All posts by Nitin Wagh

Connect to Amazon Athena with federated identities using temporary credentials

Post Syndicated from Nitin Wagh original https://aws.amazon.com/blogs/big-data/connect-to-amazon-athena-with-federated-identities-using-temporary-credentials/

Many organizations have standardized on centralized user management, most commonly Microsoft Active Directory or LDAP.  Access to AWS resources is no exception.  Amazon Athena is a serverless query engine for data on Amazon S3 that is popular for quick and cost-effective queries of data in a data lake.  To allow users or applications to access Athena, organizations are required to use an AWS access key and an access secret key from which appropriate policies are enforced. To maintain a consistent authorization model across, organizations must enable authentication and authorization for Athena by using federated users.

This blog post shows the process of enabling federated user access with the AWS Security Token Service (AWS STS). This approach lets you create temporary security credentials and provides them to trusted users for running queries in Athena.
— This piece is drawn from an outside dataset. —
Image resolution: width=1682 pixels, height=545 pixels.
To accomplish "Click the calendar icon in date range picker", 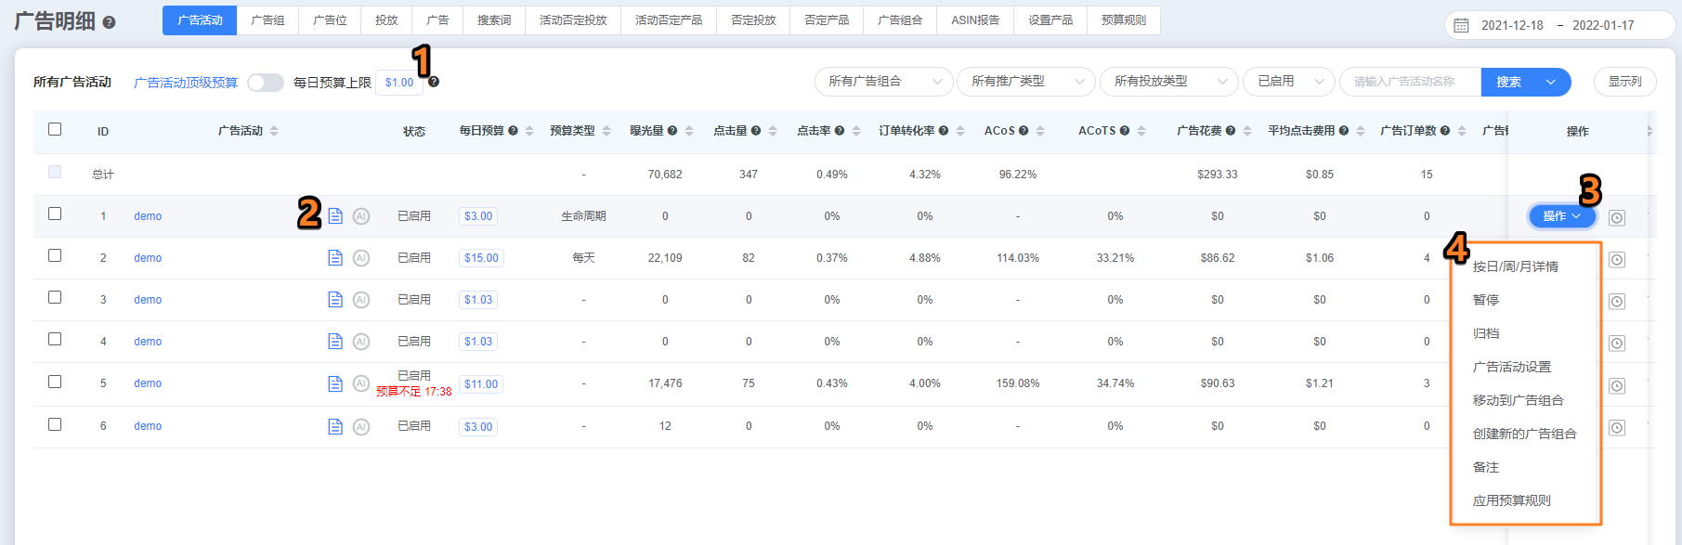I will [x=1461, y=25].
Temporary security credentials in AWS STS

Temporary security credentials ensures that access keys to protected AWS resources are properly rotated. Therefore, potential security leaks can be caught and remedied. AWS STS generates these per-use temporary access keys.

Temporary security credentials work similar to the long-term access key credentials that your IAM users can use. However, temporary security credentials have the following differences:

  • They are intended for short-term use only. You can configure these credentials to last from a few minutes to several hours, with a maximum of 12 hours. After they expire, AWS no longer recognizes them, or allows any kind of access from API requests made with them.
  • They are not stored with the user. They are generated dynamically and provided to the user when requested. When or before they expire, the user can request new credentials, if they still have permissions to do so.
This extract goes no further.